If you’ve ever had a medical crisis, you don’t need a lecture on whose outcome matters. It’s a damned shame when value that could have reached the patient’s bedside fails to do so. That’s why I’m so sure that new market power will arise as interoperability – the ability to move data around – spawns innovation.
Here’s a different view of the flow of value, on a different dimension from the IOM’s. Look how information and awareness drive a completely different path:
- Consumer self-awareness lets patients know their status. Glucose monitors, AliveCor smartphone EKGs, Eric Topol’s world of wireless sensors, even Scanadu-like “tricorders” for pocket diagnosis. When you can know your situation, you’re empowered to act.

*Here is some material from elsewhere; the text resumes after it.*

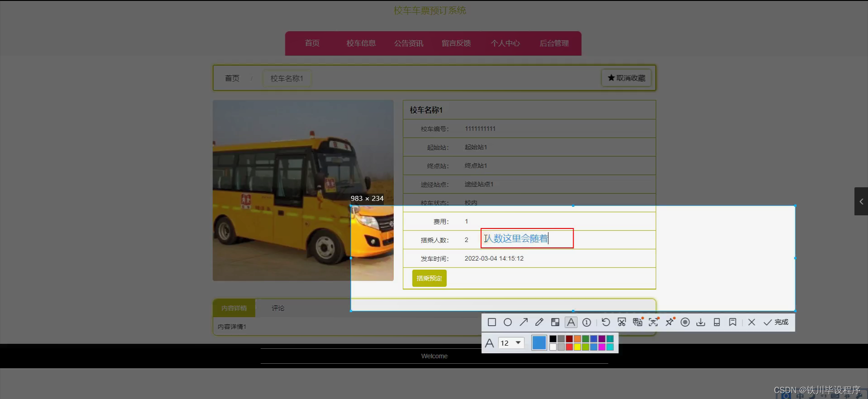Open the font size 12 dropdown
The image size is (868, 399).
[x=518, y=343]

- Peer-to-peer chatter about options and benefits will increasingly spotlight providers who are innovating and finding things patients like.
- This is no threat to leading providers. It’s a threat to laggards.
- It will be fueled by more data – on price and consumer likes. Yes, I said consumer likes. That’s not the same as industry-defined “quality.”
- When consumers control their records, they can go where they want. This one’s a long way away, but it’s the Big Kahuna that will let value gush.
Note: while the endpoint in this flow is patient-defined value, the shift isn’t just about that: it’s about rewarding providers who bust their butts to do a competent job at an honest price. That’s the dynamic that motivates innovation and transforms value … for those investors and grant funders.
Interop lets ecosystems grow – around patient needs.
You can’t profoundly disrupt by analyzing the industry with all its current problems. You have to start by standing in the shoes of the ultimate stakeholder and asking “What do I need? What could make a difference??” When that’s answered, the next step is to go for it. And in medicine, interop makes that much easier.
In Let Patients Help one of the most-quoted slogans is People perform better when they’re informed better. It applies to clinicians, and it applies to patients. The core dynamics of a functioning market will be transformed when interoperability lets your data, your child’s data, your father’s data connect to hundreds of snazzy new software tools, so you the consumer are more aware and better informed. Most innovators will fail, as they did in typesetting. But several will change the world. And all of that depends on interop.
Disruption hurts, but you don’t need to be blindsided. Get over yourself, your own sense that because you’re smart, no one can touch you: “smart” evolves. You can understand how value shifts when industries evolve. If you’re a patient, you can stand up for your right to say what you want. And if you’re in the business, you can see the future, understand what’s changing, and move there while the defenders of the present hang back.